Your task: The answer must consist of the entire listing, repeated exactly.

Information shown:
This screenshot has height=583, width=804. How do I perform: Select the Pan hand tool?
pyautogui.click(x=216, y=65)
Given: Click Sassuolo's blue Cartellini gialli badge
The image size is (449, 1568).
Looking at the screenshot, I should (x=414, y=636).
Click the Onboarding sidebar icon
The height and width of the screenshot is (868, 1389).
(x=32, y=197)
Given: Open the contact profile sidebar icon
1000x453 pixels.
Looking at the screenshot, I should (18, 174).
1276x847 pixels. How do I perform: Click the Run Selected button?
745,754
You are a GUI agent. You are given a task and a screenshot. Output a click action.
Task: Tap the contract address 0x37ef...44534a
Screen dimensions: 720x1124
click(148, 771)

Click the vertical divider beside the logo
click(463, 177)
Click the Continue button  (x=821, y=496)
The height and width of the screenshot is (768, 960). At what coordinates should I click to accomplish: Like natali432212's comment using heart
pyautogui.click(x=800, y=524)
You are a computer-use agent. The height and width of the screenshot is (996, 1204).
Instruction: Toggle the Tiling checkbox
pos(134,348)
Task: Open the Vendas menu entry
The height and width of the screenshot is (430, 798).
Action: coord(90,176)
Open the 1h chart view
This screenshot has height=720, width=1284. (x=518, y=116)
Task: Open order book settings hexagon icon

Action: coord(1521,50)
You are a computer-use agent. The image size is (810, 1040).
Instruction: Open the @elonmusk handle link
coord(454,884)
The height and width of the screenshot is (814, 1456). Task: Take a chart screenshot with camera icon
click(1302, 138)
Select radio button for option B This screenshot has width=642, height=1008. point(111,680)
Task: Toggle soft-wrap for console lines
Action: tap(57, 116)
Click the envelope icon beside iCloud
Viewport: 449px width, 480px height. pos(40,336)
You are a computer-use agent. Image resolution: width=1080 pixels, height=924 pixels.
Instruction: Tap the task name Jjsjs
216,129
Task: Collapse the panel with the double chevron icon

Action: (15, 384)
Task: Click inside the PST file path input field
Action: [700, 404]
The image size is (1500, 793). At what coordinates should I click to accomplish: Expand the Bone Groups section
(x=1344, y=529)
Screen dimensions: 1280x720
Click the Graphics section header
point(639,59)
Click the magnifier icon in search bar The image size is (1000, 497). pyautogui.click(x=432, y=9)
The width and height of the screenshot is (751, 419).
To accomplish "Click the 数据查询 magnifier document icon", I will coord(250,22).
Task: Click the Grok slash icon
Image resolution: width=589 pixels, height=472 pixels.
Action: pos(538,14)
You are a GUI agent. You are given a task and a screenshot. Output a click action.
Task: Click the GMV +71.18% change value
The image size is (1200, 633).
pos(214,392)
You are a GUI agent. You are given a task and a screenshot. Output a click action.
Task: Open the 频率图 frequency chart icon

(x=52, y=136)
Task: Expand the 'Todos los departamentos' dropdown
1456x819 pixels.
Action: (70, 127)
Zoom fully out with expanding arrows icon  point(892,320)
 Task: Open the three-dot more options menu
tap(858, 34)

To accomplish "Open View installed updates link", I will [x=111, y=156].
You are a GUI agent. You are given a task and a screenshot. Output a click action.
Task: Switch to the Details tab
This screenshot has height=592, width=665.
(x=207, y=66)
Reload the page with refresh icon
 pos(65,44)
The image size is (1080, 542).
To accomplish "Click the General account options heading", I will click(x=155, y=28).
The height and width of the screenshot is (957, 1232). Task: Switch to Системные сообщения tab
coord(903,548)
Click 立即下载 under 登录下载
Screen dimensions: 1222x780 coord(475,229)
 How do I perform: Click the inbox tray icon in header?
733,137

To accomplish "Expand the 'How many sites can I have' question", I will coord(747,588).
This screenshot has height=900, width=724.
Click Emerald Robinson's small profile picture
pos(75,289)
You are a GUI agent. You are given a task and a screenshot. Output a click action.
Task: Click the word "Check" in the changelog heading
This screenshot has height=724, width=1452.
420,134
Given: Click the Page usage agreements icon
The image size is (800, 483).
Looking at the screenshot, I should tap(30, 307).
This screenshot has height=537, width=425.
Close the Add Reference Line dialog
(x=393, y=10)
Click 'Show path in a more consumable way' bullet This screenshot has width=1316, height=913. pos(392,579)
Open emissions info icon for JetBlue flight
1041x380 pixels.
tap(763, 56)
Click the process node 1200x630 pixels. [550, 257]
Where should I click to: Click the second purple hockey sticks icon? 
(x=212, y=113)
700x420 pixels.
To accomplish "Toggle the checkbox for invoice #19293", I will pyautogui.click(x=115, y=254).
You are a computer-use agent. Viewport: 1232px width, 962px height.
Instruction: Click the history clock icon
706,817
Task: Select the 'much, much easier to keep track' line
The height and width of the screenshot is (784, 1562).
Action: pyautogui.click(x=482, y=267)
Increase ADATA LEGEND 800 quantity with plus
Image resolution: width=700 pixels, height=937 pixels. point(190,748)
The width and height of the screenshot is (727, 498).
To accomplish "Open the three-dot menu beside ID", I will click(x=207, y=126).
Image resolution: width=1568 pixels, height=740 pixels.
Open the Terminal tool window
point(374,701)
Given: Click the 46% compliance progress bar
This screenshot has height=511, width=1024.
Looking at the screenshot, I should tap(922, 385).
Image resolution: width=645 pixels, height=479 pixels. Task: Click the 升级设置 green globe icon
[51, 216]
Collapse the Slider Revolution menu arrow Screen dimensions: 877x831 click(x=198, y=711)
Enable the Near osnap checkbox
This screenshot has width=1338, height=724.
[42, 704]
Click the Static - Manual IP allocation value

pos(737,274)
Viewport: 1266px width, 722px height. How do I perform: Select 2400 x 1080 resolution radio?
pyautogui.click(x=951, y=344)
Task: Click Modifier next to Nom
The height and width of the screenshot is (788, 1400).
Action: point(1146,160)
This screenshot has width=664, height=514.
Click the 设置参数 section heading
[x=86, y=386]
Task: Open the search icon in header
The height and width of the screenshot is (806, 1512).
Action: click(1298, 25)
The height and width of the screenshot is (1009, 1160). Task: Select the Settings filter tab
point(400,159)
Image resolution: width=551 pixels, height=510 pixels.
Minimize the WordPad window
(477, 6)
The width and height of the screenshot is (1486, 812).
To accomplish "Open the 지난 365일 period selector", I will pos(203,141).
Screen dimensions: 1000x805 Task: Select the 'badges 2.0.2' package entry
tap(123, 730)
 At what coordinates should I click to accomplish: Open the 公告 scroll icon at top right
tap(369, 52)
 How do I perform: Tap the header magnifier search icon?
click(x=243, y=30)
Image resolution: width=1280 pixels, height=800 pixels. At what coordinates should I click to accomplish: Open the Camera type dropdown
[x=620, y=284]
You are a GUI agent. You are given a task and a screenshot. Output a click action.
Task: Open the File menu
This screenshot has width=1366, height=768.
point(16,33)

Your solution:
This screenshot has height=583, width=804. How do I perform: Select the Pan hand tool?
pyautogui.click(x=216, y=65)
Given: Click Sassuolo's blue Cartellini gialli badge
The image size is (449, 1568).
Looking at the screenshot, I should (x=414, y=636).
Click the Onboarding sidebar icon
The height and width of the screenshot is (868, 1389).
(x=32, y=197)
Given: Open the contact profile sidebar icon
1000x453 pixels.
Looking at the screenshot, I should (18, 174).
1276x847 pixels. How do I perform: Click the Run Selected button?
745,754
You are a GUI agent. You are given a task and a screenshot. Output a click action.
Task: Tap the contract address 0x37ef...44534a
Screen dimensions: 720x1124
click(148, 771)

Click the vertical divider beside the logo
click(463, 177)
Click the Continue button  (x=821, y=496)
The height and width of the screenshot is (768, 960). At what coordinates should I click to accomplish: Like natali432212's comment using heart
pyautogui.click(x=800, y=524)
You are a computer-use agent. The height and width of the screenshot is (996, 1204).
Instruction: Toggle the Tiling checkbox
pos(134,348)
Task: Open the Vendas menu entry
The height and width of the screenshot is (430, 798).
Action: coord(90,176)
Open the 1h chart view
This screenshot has height=720, width=1284. (x=518, y=116)
Task: Open order book settings hexagon icon

Action: coord(1521,50)
You are a computer-use agent. The image size is (810, 1040).
Instruction: Open the @elonmusk handle link
coord(454,884)
The height and width of the screenshot is (814, 1456). Task: Take a chart screenshot with camera icon
click(1302, 138)
Select radio button for option B This screenshot has width=642, height=1008. point(111,680)
Task: Toggle soft-wrap for console lines
Action: tap(57, 116)
Click the envelope icon beside iCloud
Viewport: 449px width, 480px height. pos(40,336)
You are a computer-use agent. Image resolution: width=1080 pixels, height=924 pixels.
Instruction: Tap the task name Jjsjs
216,129
Task: Collapse the panel with the double chevron icon

Action: (15, 384)
Task: Click inside the PST file path input field
Action: [700, 404]
The image size is (1500, 793). At what coordinates should I click to accomplish: Expand the Bone Groups section
(x=1344, y=529)
Screen dimensions: 1280x720
Click the Graphics section header
point(639,59)
Click the magnifier icon in search bar The image size is (1000, 497). pyautogui.click(x=432, y=9)
The width and height of the screenshot is (751, 419).
To accomplish "Click the 数据查询 magnifier document icon", I will coord(250,22).
Task: Click the Grok slash icon
Image resolution: width=589 pixels, height=472 pixels.
Action: pos(538,14)
You are a GUI agent. You are given a task and a screenshot. Output a click action.
Task: Click the GMV +71.18% change value
The image size is (1200, 633).
pos(214,392)
You are a GUI agent. You are given a task and a screenshot. Output a click action.
Task: Open the 频率图 frequency chart icon

(x=52, y=136)
Task: Expand the 'Todos los departamentos' dropdown
1456x819 pixels.
Action: (70, 127)
Zoom fully out with expanding arrows icon  point(892,320)
 Task: Open the three-dot more options menu
tap(858, 34)

To accomplish "Open View installed updates link", I will [x=111, y=156].
You are a GUI agent. You are given a task and a screenshot. Output a click action.
Task: Switch to the Details tab
This screenshot has height=592, width=665.
(x=207, y=66)
Reload the page with refresh icon
 pos(65,44)
The image size is (1080, 542).
To accomplish "Click the General account options heading", I will click(x=155, y=28).
The height and width of the screenshot is (957, 1232). Task: Switch to Системные сообщения tab
coord(903,548)
Click 立即下载 under 登录下载
Screen dimensions: 1222x780 coord(475,229)
 How do I perform: Click the inbox tray icon in header?
733,137

To accomplish "Expand the 'How many sites can I have' question", I will coord(747,588).
This screenshot has height=900, width=724.
Click Emerald Robinson's small profile picture
pos(75,289)
You are a GUI agent. You are given a task and a screenshot. Output a click action.
Task: Click the word "Check" in the changelog heading
This screenshot has height=724, width=1452.
420,134
Given: Click the Page usage agreements icon
The image size is (800, 483).
Looking at the screenshot, I should tap(30, 307).
This screenshot has height=537, width=425.
Close the Add Reference Line dialog
(x=393, y=10)
Click 'Show path in a more consumable way' bullet This screenshot has width=1316, height=913. pos(392,579)
Open emissions info icon for JetBlue flight
1041x380 pixels.
tap(763, 56)
Click the process node 1200x630 pixels. [550, 257]
Where should I click to: Click the second purple hockey sticks icon? 
(x=212, y=113)
700x420 pixels.
To accomplish "Toggle the checkbox for invoice #19293", I will pyautogui.click(x=115, y=254).
You are a computer-use agent. Viewport: 1232px width, 962px height.
Instruction: Click the history clock icon
706,817
Task: Select the 'much, much easier to keep track' line
The height and width of the screenshot is (784, 1562).
Action: pyautogui.click(x=482, y=267)
Increase ADATA LEGEND 800 quantity with plus
Image resolution: width=700 pixels, height=937 pixels. point(190,748)
The width and height of the screenshot is (727, 498).
To accomplish "Open the three-dot menu beside ID", I will click(x=207, y=126).
Image resolution: width=1568 pixels, height=740 pixels.
Open the Terminal tool window
point(374,701)
Given: Click the 46% compliance progress bar
This screenshot has height=511, width=1024.
Looking at the screenshot, I should tap(922, 385).
Image resolution: width=645 pixels, height=479 pixels. Task: Click the 升级设置 green globe icon
[51, 216]
Collapse the Slider Revolution menu arrow Screen dimensions: 877x831 click(x=198, y=711)
Enable the Near osnap checkbox
This screenshot has width=1338, height=724.
[42, 704]
Click the Static - Manual IP allocation value

pos(737,274)
Viewport: 1266px width, 722px height. How do I perform: Select 2400 x 1080 resolution radio?
pyautogui.click(x=951, y=344)
Task: Click Modifier next to Nom
The height and width of the screenshot is (788, 1400).
Action: point(1146,160)
This screenshot has width=664, height=514.
Click the 设置参数 section heading
[x=86, y=386]
Task: Open the search icon in header
The height and width of the screenshot is (806, 1512).
Action: click(1298, 25)
The height and width of the screenshot is (1009, 1160). Task: Select the Settings filter tab
point(400,159)
Image resolution: width=551 pixels, height=510 pixels.
Minimize the WordPad window
(477, 6)
The width and height of the screenshot is (1486, 812).
To accomplish "Open the 지난 365일 period selector", I will pos(203,141).
Screen dimensions: 1000x805 Task: Select the 'badges 2.0.2' package entry
tap(123, 730)
 At what coordinates should I click to accomplish: Open the 公告 scroll icon at top right
tap(369, 52)
 How do I perform: Tap the header magnifier search icon?
click(x=243, y=30)
Image resolution: width=1280 pixels, height=800 pixels. At what coordinates should I click to accomplish: Open the Camera type dropdown
[x=620, y=284]
You are a GUI agent. You are given a task and a screenshot. Output a click action.
Task: Open the File menu
This screenshot has width=1366, height=768.
point(16,33)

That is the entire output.